* _Task details_
Every line in the records below with the string "table" needs to be copied out.

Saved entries
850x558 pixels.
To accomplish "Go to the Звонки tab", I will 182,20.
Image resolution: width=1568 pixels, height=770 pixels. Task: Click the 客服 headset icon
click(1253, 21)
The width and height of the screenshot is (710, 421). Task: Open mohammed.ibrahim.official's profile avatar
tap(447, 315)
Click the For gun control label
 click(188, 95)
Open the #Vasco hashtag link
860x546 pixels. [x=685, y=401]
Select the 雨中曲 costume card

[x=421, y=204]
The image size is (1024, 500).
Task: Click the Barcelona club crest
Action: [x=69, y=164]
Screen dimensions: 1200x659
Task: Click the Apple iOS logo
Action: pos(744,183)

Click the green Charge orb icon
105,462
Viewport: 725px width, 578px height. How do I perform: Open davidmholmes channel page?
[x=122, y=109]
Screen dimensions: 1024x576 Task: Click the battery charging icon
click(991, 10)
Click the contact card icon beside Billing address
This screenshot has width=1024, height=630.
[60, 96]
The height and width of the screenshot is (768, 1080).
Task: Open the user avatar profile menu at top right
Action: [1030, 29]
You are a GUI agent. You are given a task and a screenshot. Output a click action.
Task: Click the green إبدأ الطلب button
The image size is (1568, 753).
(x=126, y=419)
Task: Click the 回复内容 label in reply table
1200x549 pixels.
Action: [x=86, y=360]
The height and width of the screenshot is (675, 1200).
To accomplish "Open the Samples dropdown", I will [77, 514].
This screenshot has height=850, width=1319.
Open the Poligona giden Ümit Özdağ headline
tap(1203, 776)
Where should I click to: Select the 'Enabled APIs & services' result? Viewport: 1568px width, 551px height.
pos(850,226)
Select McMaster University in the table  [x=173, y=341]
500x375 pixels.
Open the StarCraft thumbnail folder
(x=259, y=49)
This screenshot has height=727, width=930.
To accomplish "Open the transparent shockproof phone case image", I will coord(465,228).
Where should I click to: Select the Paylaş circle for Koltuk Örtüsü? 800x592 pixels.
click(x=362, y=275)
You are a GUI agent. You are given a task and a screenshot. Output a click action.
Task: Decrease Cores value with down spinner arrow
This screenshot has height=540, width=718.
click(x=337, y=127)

* _Written answer_
Task: Click the 回复内容 label in reply table
Select McMaster University in the table  [x=173, y=341]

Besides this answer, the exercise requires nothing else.